**PROBLEM DETAILS**
Your copy should run exactly from the line containing "Sort by the RK column header" to the last line of the entries below, and it should include no pictures.

**EXERCISE MATERIAL**
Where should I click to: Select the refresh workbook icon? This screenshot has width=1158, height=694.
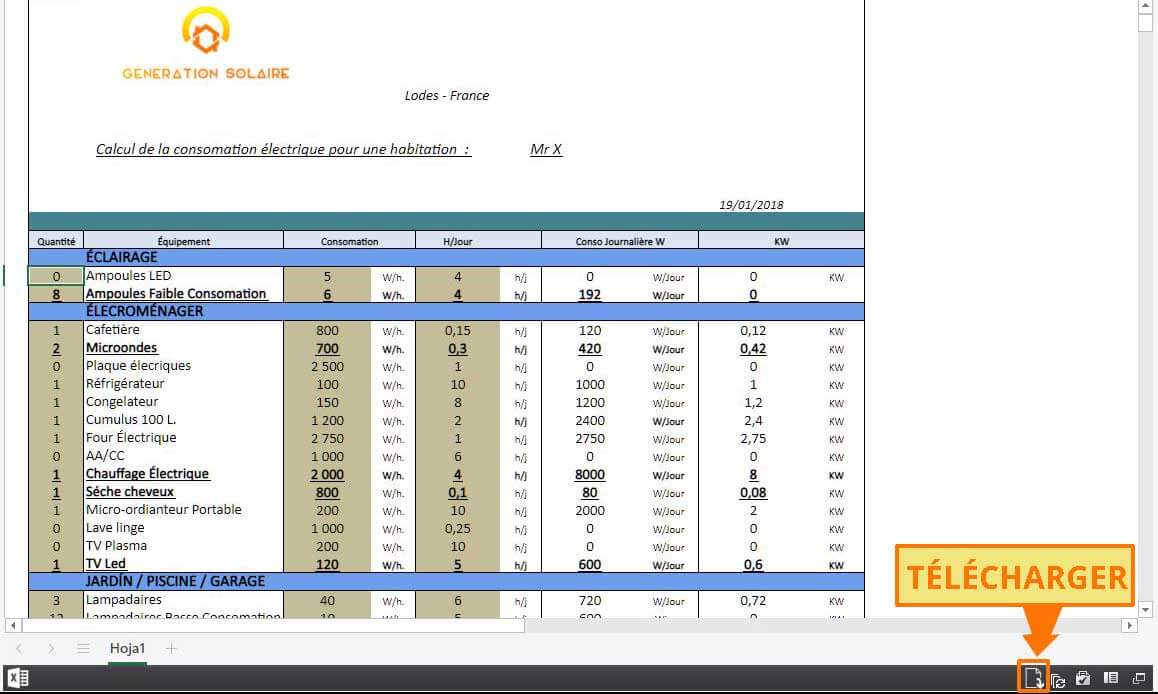pyautogui.click(x=1058, y=677)
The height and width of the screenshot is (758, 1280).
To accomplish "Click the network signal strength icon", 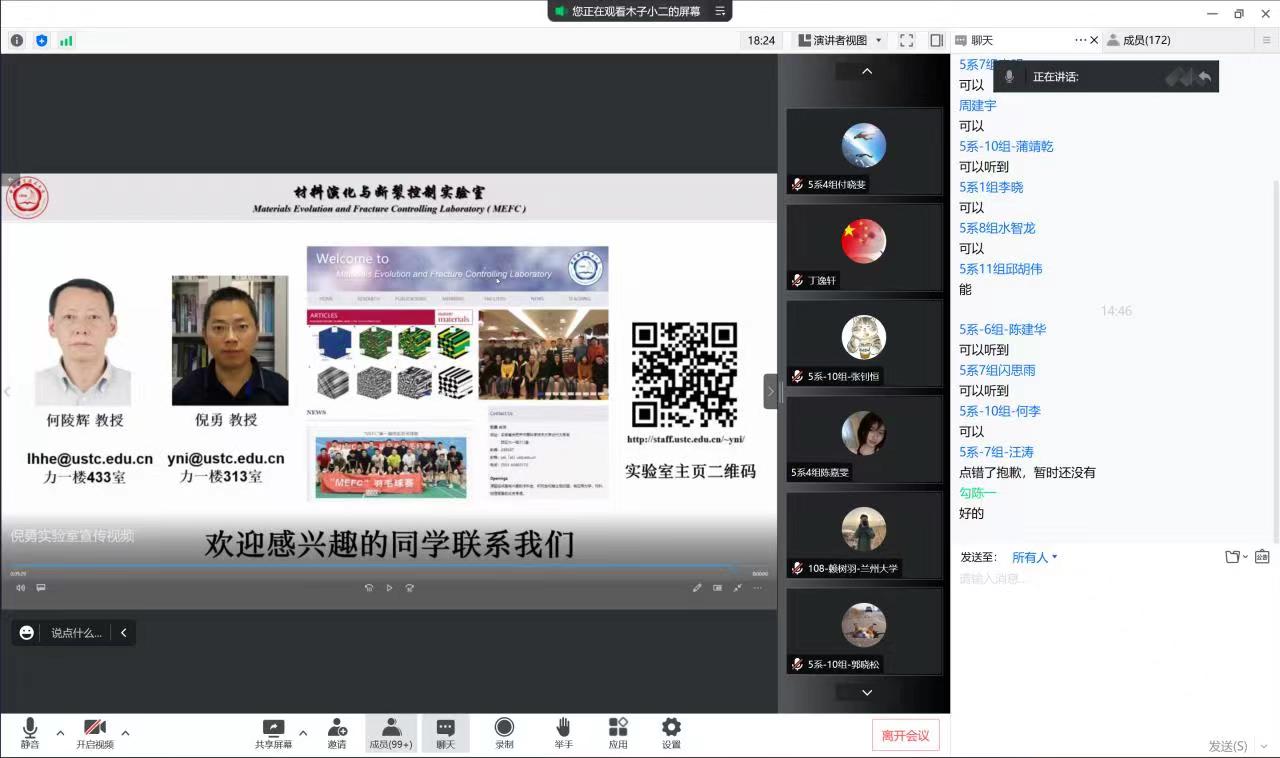I will point(66,41).
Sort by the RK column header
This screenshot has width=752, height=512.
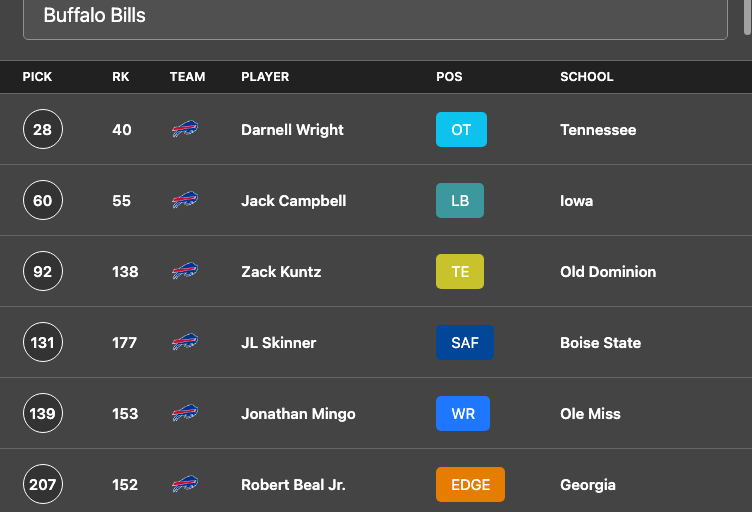tap(121, 77)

**RESPONSE TO THIS EXERCISE**
Sort by the RK column header
This screenshot has width=752, height=512.
tap(121, 77)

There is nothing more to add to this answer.